絶滅危機種のアポロウスバシロチョウ、ラージブルーなどの蝶や、ヘルマンリクガメ、両生類愛好家にはたまらない、ホクオウクシイモリやミドリカナヘビ、アカガエル、クスシヘビ、ハナダカクサリヘビなど爬虫類にも富んでいます。


まさに今も100年前も人々を惹きつけてやまないセシ地域です。

夏到来!北部への旅!① ~シュコドラ Shkodra 編~




シュコドラは紀元前4世紀に設立されたと考えられており、そこはゲンティ王とテウタ王妃の支配していたイリリア人ラベアテ族の王国がありました。紀元前168年にローマの支配下に置かれ、商業的、マケドニア王国に対するローマの軍事的に重要な位置となるという、大変古い歴史を持っています。






入り口付近には紀元前4世紀のイリリア人時代の城壁部分も一部残っています。写真は1407~1414にヴェネチア人によって建てられたやぐら門。


7世紀前半にはビザンチン帝国のヘラクリウス帝によりシュコドラの町はスラヴ人に与えます。

15世紀にオスマン帝国の支配下に入るまでの、およそ8世紀近くもの間は、モンテネグロの公国に支配されたり、ヴェネチツィア共和国の支配下に入ったりもしました。


最終的にヴェネツィアとオスマンの間で行われた協議により、多くの人がこの町を離れ、見捨てられた町をオスマン帝国が引き継ぐことになります。 ロザファ城内にあった13世紀にさかのぼるカトリック教会も、1479年のオスマン帝国の支配以降はモスクに変換されたようです。
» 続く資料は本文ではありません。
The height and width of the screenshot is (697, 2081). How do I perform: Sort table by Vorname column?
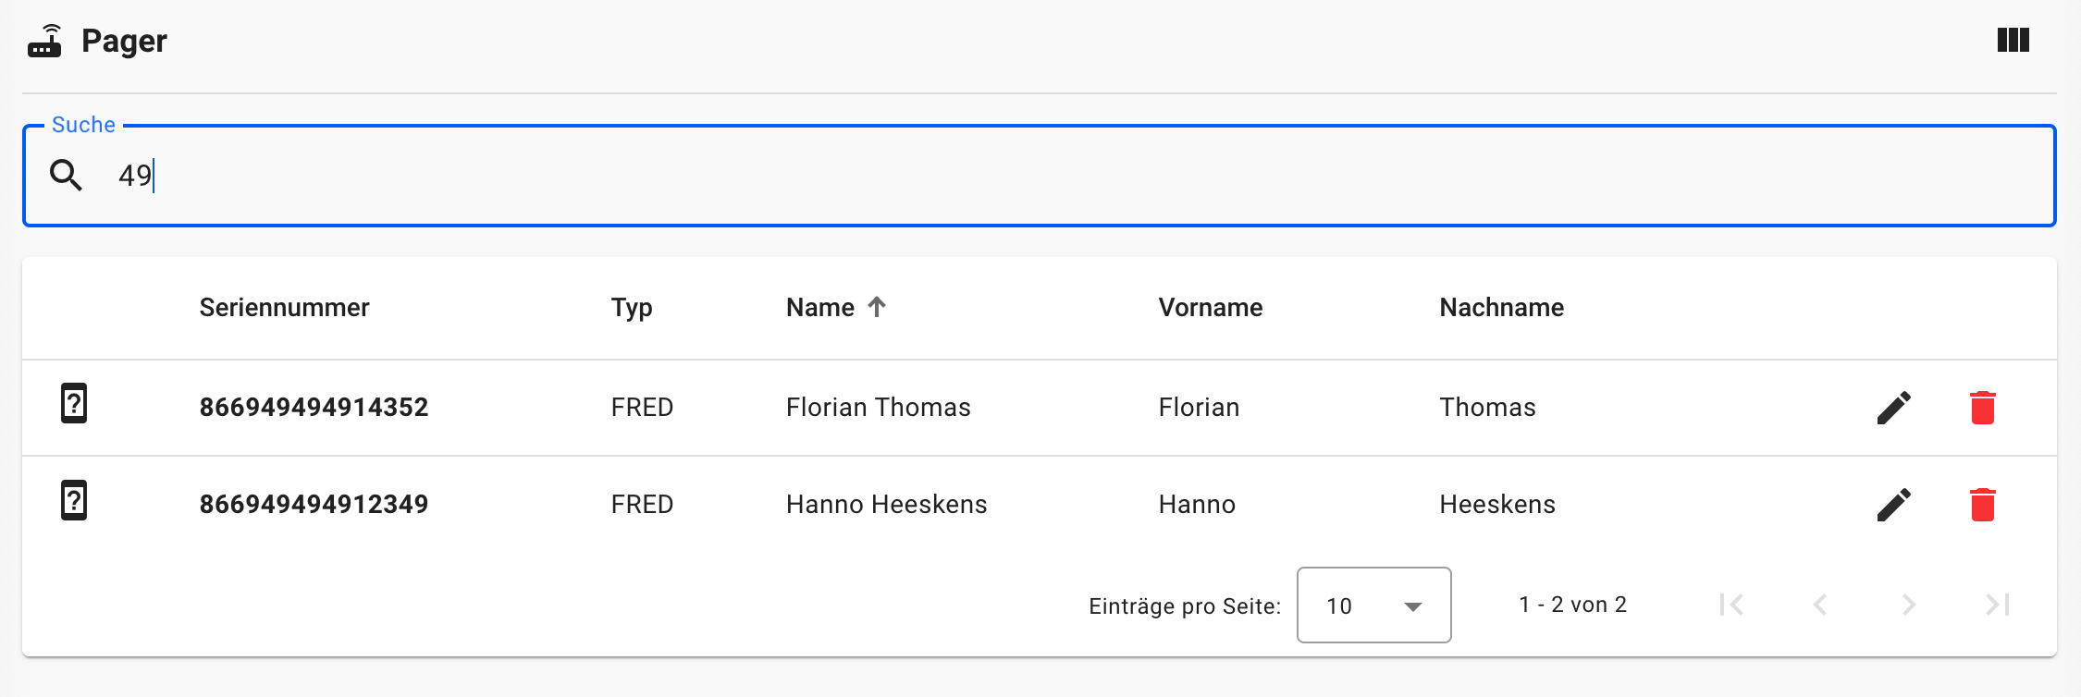pyautogui.click(x=1210, y=308)
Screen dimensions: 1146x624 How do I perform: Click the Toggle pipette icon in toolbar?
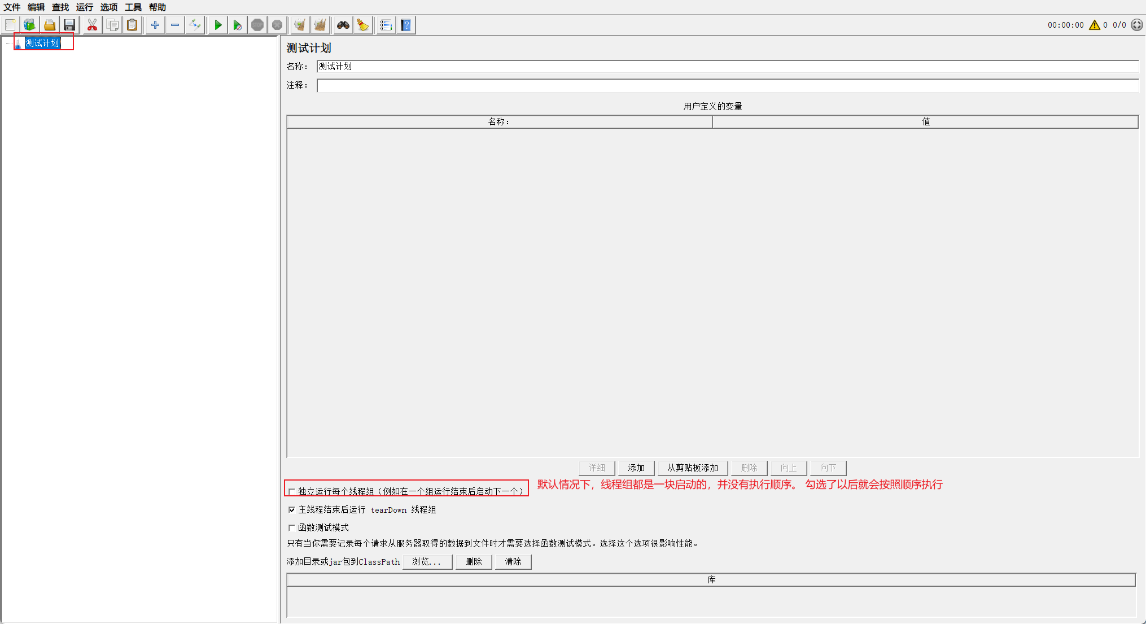pyautogui.click(x=195, y=25)
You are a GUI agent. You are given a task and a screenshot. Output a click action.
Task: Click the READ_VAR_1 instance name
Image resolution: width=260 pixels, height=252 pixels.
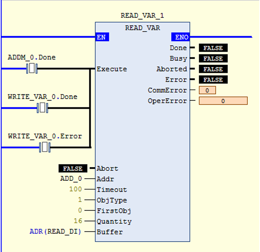(x=142, y=16)
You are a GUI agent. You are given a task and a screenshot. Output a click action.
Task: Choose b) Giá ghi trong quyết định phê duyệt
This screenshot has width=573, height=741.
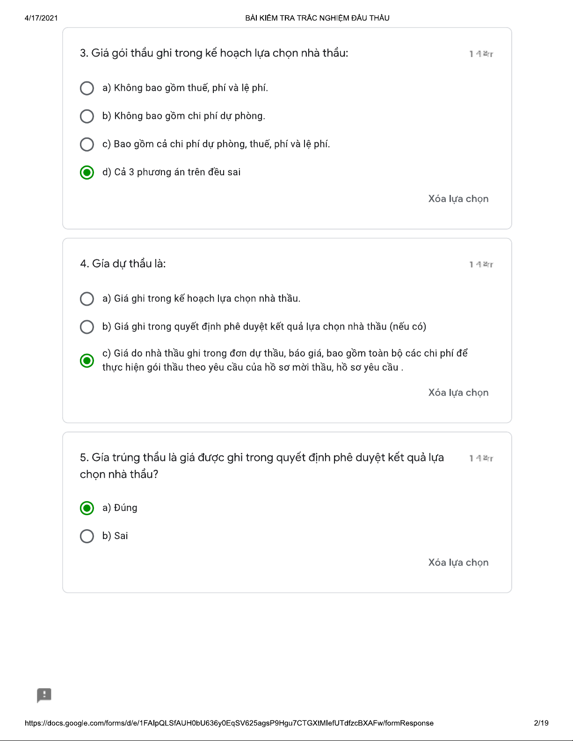point(87,326)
1773年から1853年までは、城塞の建つ丘の東側の、この鉛屋根のモスク(写真中央の白い建物。ミナレットはありません。)を中心にシュコドラの町が形成されていたようです。しかしこの頃から徐々に現在の街の広がる城塞の丘の北側へと機能が移って行きました。





18世紀のシュコドラの人々とロザファ城。



このような複雑な歴史をもつシュコドラのロザファ要塞からはとても美しい風景が一望できます。



手前がブナ(Bunë)川。奥に見えるのは隣国モンテネグロと国境を分つシュコドラ湖。
雪解け水が流れ込む春には、バルカン最大面積を誇ります。


他にもキリ川、シュコドラの街や平野に広がる周囲の村、そして遠くにはアルバニアン・アルプスの入り口となる山々が望めます。


*春から秋にかけての結婚式シーズンにはこんな風に記念撮影の幸せカップに出くわすかもしれません!!